There is no need to divide the weights by r(mean). You may divide the final weights that you get by the number of samples in your extract; this is only necessary if you want to produce aggregate estimates (e.g., the number of naturalizations that occured), but is unnecessary for estimates that involve ratios (e.g., the percent of naturalized persons who saw an increase in their earnings).
Dear Ivan,
Thank you very much for your thorough explanation!
The approach that I explained in my post (of combining different weights was founded from reading previous posts and brining my questions to IPUMS office hours. However, in light of your explanation I do see why this approach would not be the best.
So, from your response then, it seems like the best approach would be to create my own weights following the stata replication files. In fact, I have attempted to do so following the replication stata examples, however, given the large extracts I have, this has proven to be extremely computationally heavy (stata crashing due to lack of processing power). Nonetheless, I will attempt this again adapting the code with the substitutions you mentioned:
- Individuals who link between 2 adjacent years.

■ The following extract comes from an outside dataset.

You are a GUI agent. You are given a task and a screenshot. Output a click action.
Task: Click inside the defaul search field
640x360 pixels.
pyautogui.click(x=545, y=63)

- ASECWT instead of WTFINL
I will attempt to do it again, however, I am not optimistic that my computer will have the space or processing power necessary to do it (since I have tried a few times already). In case creating my own weights is not possible, what other approaches could be taken to correctly account for the panel structure of my data. The main issue that I have is that people who link in my sample do not have values for LNKFW1YWT in all of their observations.
You might try running the code to create weights with one linked sample at a time in order to limit the computational load. To start, you can restrict your data file to just the 2002 and 2003 ASEC and run the code to create longitudinal weights for this linked sample. Save this file. Then, open a new file with only the 2003 and 2004 ASEC and run the code again. Repeat this until you have created longitudinal weights for your entire panel and then append all of the files together.
If you’re unable to create your own longitudinal weight, then my recommendation is to use one of the pre-constructed longitudinal weights such as LNKFW1YWT and work with the sample that has values for LNKFW1YWT. This means that you will need to drop all ASEC oversample observations since they will have missing values for this weight. Note that you cannot use this weight to link between samples that are not exactly one year apart or for weighting Earner Study variables. For additional insight, you might consider searching the IPUMS bibliography for other papers that make similar links to see what other researchers have done.
1 Like
Dear Ivan,
Thank you for your insights. I will try to do this, even though I have already attempted to only use 2 years extracts and it is still hard to compute the weights.
Just a note on the LNKFW1YWT availability. It is not only those in the oversample who have missing values on this weight variable. There are also observations that do not come from ASEC who have missing LNKFW1YWT values. My guess is that these individuals might have valid linkages across months but not across years, thus do not have weights for this.
Anyways, thank you for your input and support.